Multi-period Automated Targeting and Optimisation for Net Zero

Net-zero targets are not likely to be achievable without the use of negative emission technologies (NETs). Various energy planning tools rarely consider NETs for net-zero emissions planning. Marginal abatement cost (MAC) curves, which plot different emissions reduction options based on specific cost and cumulative emissions reduction, are popular tools for communication and decision support. However, this graphical approach is tedious and hard to use for the calculation of the total system cost. Hence, the automated marginal abatement cost (AMAC) method was recently developed to overcome the limitation of the graphical method. The AMAC was based on the MAC curve but implemented on an optimization platform, which allows it to set rigorous performance targets. In this work, the AMAC is extended for multi-period net-zero emissions planning. The methodology is illustrated with a case study of multiple fossil fuel power plants and two NETs (biochar and bioenergy with carbon capture and storage) with a three-decade planning horizon. In the baseline scenario, it is not possible to achieve net zero due to a deficit of 4.38 Mt CO2/y of negative emissions.

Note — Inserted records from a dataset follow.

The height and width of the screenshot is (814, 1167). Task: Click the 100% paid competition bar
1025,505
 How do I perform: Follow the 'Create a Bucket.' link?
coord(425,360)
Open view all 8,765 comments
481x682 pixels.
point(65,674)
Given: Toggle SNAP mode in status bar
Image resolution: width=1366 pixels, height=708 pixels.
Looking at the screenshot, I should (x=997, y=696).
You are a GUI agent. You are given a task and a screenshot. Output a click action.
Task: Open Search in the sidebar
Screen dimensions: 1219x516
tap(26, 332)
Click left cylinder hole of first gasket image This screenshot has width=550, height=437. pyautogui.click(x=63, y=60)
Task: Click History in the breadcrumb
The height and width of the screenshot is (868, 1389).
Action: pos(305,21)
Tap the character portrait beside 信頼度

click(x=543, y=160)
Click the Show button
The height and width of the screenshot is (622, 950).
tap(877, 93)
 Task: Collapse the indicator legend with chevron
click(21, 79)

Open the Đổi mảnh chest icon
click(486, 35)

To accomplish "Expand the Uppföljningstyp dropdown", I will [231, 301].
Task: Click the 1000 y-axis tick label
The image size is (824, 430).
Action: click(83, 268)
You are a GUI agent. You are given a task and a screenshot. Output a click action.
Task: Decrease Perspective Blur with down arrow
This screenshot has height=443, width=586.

The rest of the scenarios achieved net-zero emissions during their target period. Targeting net-zero emissions in every period is at a higher risk of obtaining extreme values of the total system cost (13,824–32,046 M) compared to targeting net-zero emissions only in the last period ( 10,312–27,116 M). Multi-period decision support models are critical because of the dynamic nature of inputs needed to achieve net-zero emissions.